Sébeknefer renifle ; Pema lui offre un mouchoir de fine baptiste. Elle sourit au travers de ses larmes.

- Il ne verra pas l’inauguration, sanglote-telle.

- Mais la victoire aura le dernier mot !

- Lee Chan, elle aura une terrible amertume.

- Les dieux sont exigeants. Il faut obéir. C’est le seul cadavre que nous ayons à déplorer.

- Au fait, Second Lee Chan, fait tranquillement Anubis, voici un document écrit de sa main. L’avant-dernier. L’ultime écrit est pour ma fille. VOUS DEVEZ en prendre connaissance. Maintenant. Sans discuter.

Elle prend l’enveloppe épaisse cachetée à la cire dorée. Ce n’est pas le sceau du Capitaine. Pourtant elle porte son écriture. En tremblant, elle rompt le cachet. La lettre se déplie violemment comme un diable à ressort bondissant de sa boîte. Une plaque de laiton en tombe dans sa paume. Il n’y a rien dessus… Bizarre. À voix haute, entre coupée de hoquets, elle lit, peu assurée.

Le Capitaine donne son salut à son Second Lee Chan.

Lee Chan, quand tu liras cette missive, je serai parvenu au bord du Fleuve Sacré pour grimper dans la Barque Divine et franchir les épreuves. Au bout du long chemin, je trouverai mon Juge et sa Balance Blanche. Je le souhaite clément. J’ai toujours suivi la loi des Ancêtres, j’ai toujours veillé farouchement sur Sébeknefer. Un peu trop peut-être au goût de certains. Elle n’a jamais su que je l’aimais plus qu’un frère.

Je n’étais qu’un petit frère, à ses yeux, à qui elle se confiait, dans ses découragements. Plus souvent que tu ne le crois, Lee Chan, je l’ai remise en selle.

Arès l’a exigé, voilà bien longtemps, alors le temps de l’exécution est venu. À ma mort, c’est toi qui hérites du lourd fardeau de lui prêter ton épaule pour pleurer. Essaie de lui trouver un compagnon digne d’elle. Il ne devra pas supplanter Lewis, seulement lui succéder.

Donc à présent, tu es le Capitaine de l’Indékuzas. Il te reviendra. Tu devras en prendre soin, comme la prunelle de tes yeux.

Ma mort n’est pas un échec. Pense à un sacrifice offert pour obtenir la victoire.
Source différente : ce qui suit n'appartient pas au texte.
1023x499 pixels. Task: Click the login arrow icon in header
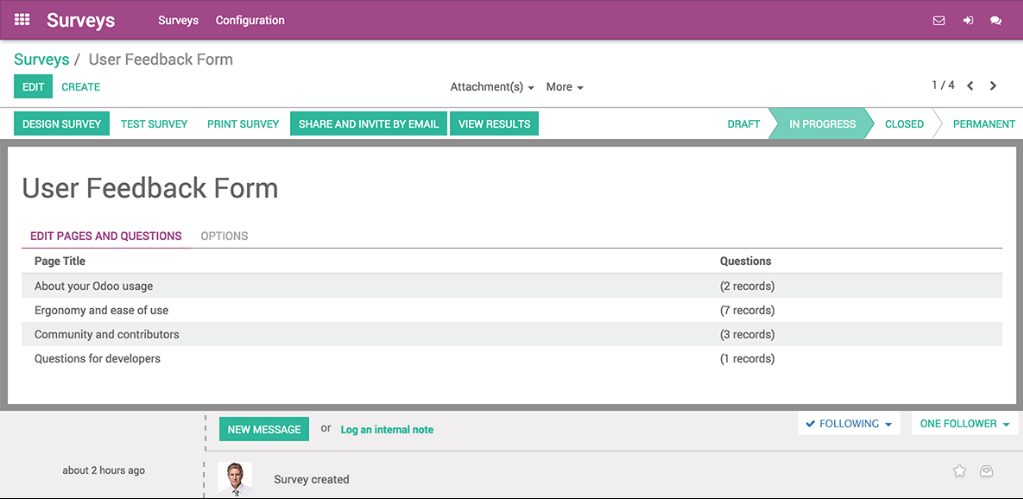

J’ai d’autres choses à dire, mais je suis trop fatigué. Anubis s’impatiente. Je dois écrire encore à sa fille. J’ignore comment adoucir sa peine.
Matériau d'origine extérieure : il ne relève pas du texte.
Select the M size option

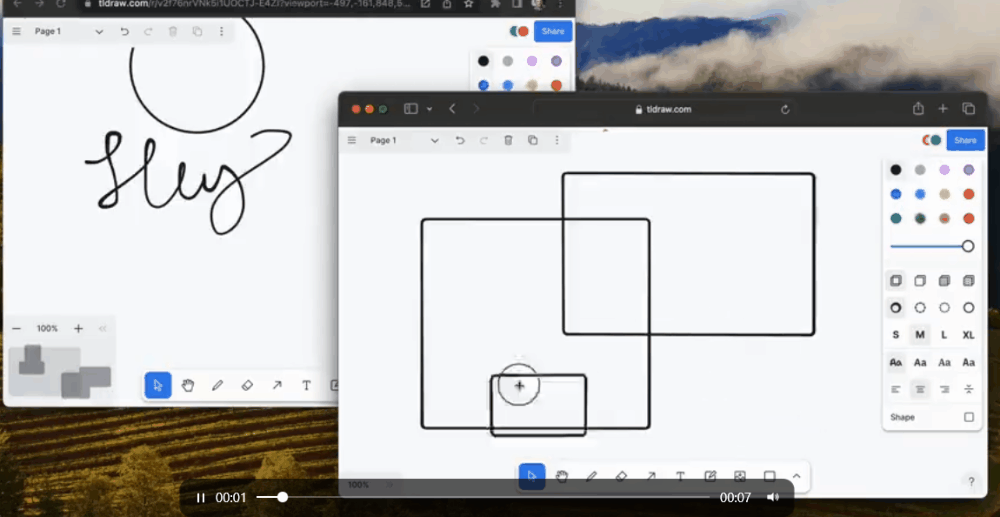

Vale ! Prends soin de toi et de Sébeknefer.

La plaquette, soudain, lui brûle la paume. Elle l’observe. Maintenant est gravé un nom

           Lee Chan,

           Capitaine du vaisseau

Le nom ne figure pas sur la tablette de cuivre, pas plus grande qu’une carte de crédit. Elle ira parfaitement dans son portefeuille entre sa carte d’identité et son permis de voler. Le vaisseau n’est pas encore nommé. C’est pour cela que son nom ne figure pas. Encore une tracasserie des dieux qui sont pointilleux sur la tradition. Leur magie fonctionne mais n’est pas complète sans la cérémonie du nom !
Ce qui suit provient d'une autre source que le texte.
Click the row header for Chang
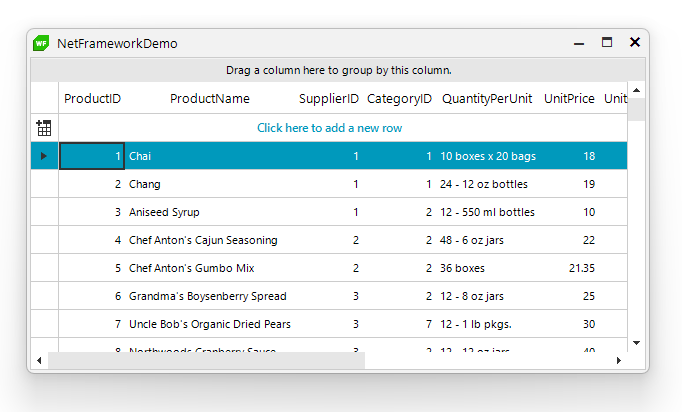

Elle se retrouve aux manettes, sans avoir rien demandé. Comment faire ? Le Capitaine était son modèle. Elle devra l’imiter du mieux qu’elle peut et se souvenir de son enseignement. Elle s’adresse au mort et aux vivants présents :

- Je vous jure que je ne le décevrai pas. Il comptait beaucoup pour moi. J’ai longtemps hésité entre le Penthésilée et le Capitaine. J’ai préféré le seconder… Ai-je eu tort ? J’ai tout appris sur le Penthésilée, mais lui m’a ouvert les yeux sur la responsabilité. Sébeknefer, tu ne regretteras pas d’avoir donné ton accord, une fois mise devant le fait accompli.

- Et maintenant, que fait-on ? demande cette dernière, indécise.

- La terrible nouvelle doit être publiée. Et la fête du Nom sera dédiée au Capitaine. Il refusait son nom puisque le vaisseau n’avait pas de nom. Santander était son nom, capitaine du Dernier Vaisseau de la Flotte. Nous rendrons un suprême hommage au Capitaine Santander quand nous aurons nommé son ultime vaisseau. Une fête que personne n’oubliera de sitôt.

- J’y compte bien, gronde alors Anubis. Je ne vous permettrai jamais de l’oublier. Il me fit confiance jusqu’au bout. Il n’a pas eu peur au moment crucial. Il était courageux dans la bagarre. Je puis vous affirmer qu’il à gagné haut la main son dernier combat. Ce n’était pas un baroud d’honneur. Je suis fier de lui. C’est moi qui parlerai à vos hommes, Capitaine Lee Chan. Ce soir, avant la prière vespérale.